John, a 45-year-old school teacher, had a life-changing episode one evening when his cerebral aneurysm burst while he was watching TV. The sudden “worst headache of his life,” followed by loss of consciousness, led him to be rushed to the hospital by his wife.

Following emergency surgery, which included a procedure called clipping to seal off the ruptured aneurysm, John spent several weeks in the hospital. The rupture had caused a stroke, leaving John with some weakness on his left side. Intensive rehabilitation, including physical and occupational therapy, became an integral part of his recovery.

John’s lifestyle post-treatment focused on careful management of his risk factors. He adopted a low-fat diet, ceased smoking, and made sure to keep his routine health check-ups. His commitment to rehabilitation helped him regain most of his strength and return to teaching part-time.

Story 3: Living with Uncertainty

Linda, a 60-year-old retiree, discovered her 3mm cerebral aneurysm fortuitously during an MRI scan for a different health issue. Her neurologist decided that, given the small size and her lack of symptoms, they would adopt a conservative, watchful waiting approach.

Living with the knowledge of having an aneurysm was mentally challenging for Linda. She sought support groups, both in-person and online, to connect with others in similar situations. Linda also focused on her overall brain health, taking up meditation, brain games, and ensuring adequate sleep to reduce her stress levels.

Linda’s neurologist created a surveillance plan which included routine imaging studies to monitor the aneurysm’s size. As part of her treatment, Linda rigorously controlled hypertension, a known aneurysm risk factor, through a combination of diet, exercise, and medication.

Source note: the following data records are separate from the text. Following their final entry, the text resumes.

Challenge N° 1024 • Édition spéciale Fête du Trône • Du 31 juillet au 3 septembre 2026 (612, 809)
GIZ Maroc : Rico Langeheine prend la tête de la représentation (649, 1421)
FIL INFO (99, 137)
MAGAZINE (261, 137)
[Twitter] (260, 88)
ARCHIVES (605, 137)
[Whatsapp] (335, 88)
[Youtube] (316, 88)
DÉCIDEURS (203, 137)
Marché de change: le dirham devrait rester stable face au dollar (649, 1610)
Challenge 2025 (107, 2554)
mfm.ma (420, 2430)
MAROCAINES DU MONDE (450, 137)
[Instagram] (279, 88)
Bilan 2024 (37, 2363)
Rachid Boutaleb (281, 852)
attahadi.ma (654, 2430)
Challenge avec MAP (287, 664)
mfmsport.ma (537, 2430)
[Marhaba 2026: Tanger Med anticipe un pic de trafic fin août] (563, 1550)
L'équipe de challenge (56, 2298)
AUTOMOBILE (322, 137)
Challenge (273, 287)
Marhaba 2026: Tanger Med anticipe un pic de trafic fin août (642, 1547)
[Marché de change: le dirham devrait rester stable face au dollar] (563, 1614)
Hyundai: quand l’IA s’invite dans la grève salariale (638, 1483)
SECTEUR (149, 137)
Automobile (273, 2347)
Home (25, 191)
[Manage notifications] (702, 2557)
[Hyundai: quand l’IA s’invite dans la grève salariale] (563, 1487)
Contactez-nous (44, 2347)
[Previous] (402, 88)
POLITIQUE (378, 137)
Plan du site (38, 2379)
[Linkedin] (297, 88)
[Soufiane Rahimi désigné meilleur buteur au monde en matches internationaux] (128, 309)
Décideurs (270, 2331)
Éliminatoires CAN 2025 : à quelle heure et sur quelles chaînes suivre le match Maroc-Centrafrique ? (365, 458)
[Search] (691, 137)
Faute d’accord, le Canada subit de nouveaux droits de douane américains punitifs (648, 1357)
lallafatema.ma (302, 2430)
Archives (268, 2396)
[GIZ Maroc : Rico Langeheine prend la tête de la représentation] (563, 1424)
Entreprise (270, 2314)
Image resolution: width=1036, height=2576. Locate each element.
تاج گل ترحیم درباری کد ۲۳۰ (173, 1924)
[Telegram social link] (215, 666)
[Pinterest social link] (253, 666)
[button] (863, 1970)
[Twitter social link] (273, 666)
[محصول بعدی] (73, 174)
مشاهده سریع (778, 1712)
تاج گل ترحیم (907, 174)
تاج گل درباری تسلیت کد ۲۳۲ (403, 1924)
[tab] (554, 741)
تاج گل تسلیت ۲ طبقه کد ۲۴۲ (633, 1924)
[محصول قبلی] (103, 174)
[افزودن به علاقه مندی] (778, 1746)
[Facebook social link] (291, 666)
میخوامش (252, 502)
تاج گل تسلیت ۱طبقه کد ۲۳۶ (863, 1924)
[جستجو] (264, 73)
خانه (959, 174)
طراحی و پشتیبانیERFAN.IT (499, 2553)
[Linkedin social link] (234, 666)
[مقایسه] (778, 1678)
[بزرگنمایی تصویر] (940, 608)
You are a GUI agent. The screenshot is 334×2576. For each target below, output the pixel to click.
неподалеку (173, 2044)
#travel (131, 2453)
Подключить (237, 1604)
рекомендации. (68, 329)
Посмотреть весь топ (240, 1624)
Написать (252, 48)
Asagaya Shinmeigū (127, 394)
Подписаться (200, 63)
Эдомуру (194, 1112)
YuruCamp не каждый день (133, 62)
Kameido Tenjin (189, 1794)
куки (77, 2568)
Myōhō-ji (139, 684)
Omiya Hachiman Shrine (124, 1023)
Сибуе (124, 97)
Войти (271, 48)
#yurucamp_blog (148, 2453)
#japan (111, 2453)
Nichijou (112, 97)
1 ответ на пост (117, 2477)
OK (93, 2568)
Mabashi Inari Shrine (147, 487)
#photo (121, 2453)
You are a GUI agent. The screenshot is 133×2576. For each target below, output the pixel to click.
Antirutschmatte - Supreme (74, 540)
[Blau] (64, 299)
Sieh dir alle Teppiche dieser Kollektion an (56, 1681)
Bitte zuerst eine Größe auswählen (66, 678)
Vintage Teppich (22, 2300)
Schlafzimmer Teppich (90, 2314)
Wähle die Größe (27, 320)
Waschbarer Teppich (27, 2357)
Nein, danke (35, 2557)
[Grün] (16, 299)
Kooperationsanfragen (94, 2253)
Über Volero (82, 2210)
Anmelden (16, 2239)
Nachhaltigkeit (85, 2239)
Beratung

Each patient’s story with cerebral aneurysm is unique, defined by the nature of the aneurysm, its management, and the individual’s response to the condition and its treatment. Lifestyle modifications and individualized treatment plans play crucial roles in managing cerebral aneurysms and minimizing their potential life-threatening complications.

Reyus Mammadli

As a healthy lifestyle advisor I try to guide individuals in becoming more aware of living well and healthy through a series of proactive and preventive measures, disease prevention steps, recovery after illness or medical procedures.

Education: Bachelor Degree of Medical Equipment and Electronics.